Second Judicial District Judge Denise Barela-Shepherd handed down the default judgment Thursday after she found that Perrault had been properly served with the civil lawsuit, but failed to defend himself against the allegations.
She ordered Perrault to pay $1 million in damages and an additional $15 million in punitive damages. The Archdiocese of Santa Fe was not named as a defendant in the lawsuit.
Perrault, who vanished from his Albuquerque parish in 1992, was tracked last year to Tangiers, Morocco, where he was teaching at an English language school for children.
Perrault was fired in May when school officials learned of the allegations, the director of the American Language Center in Tangiers told the Journal .
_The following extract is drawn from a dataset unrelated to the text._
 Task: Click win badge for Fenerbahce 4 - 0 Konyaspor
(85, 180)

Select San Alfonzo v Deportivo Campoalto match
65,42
Kenneth Wolter, 35, filed the civil lawsuit last year alleging he had been sexually abused by Perrault at least 40 times in the early 1990s. Wolter was 10 or 11 at the time, and serving as an altar boy at St. Bernadette Parish, where Perrault was the pastor.
Unknown is whether Wolter will be able to collect any portion of the $16 million judgment from Perrault, said Levi Monagle, one of three Albuquerque attorneys who represent Wolter.
“Money wasn’t the point of this for us,” Monagle said Friday. “Ken (Wolter) didn’t do this for the money. The message made on behalf of the victims was Ken’s main priority.”
Wolter testified at a hearing in January that he wanted to send Perrault a message on behalf of his 38 known victims “and the silent people who haven’t come forward.”
He asked Barela-Shepherd to award a total of $38 million in damages, or $1 million for each alleged victim. Barela-Shepherd did not explain in her order why she handed down a $16 million judgment.
Perrault, 79, sent Barela-Shepherd a letter in November denying that he had abused Wolter, court records show. He also said that he had no assets and could not afford to hire an attorney, or to return to Albuquerque to attend the January hearing.
Perrault also told Barela-Shepherd that Journal articles about the case had been translated into Arabic and published by the Moroccan News Service.
Monagle said he planned to discuss with Wolter the possibility that some portion of the judgment could be recovered by garnishment of Perrault’s pension income.
Perrault said in the letter that his taxable income in 2015 was $17,400, and that his largest source of income was a military pension from his tenure as a chaplain in the U.S. Air Force.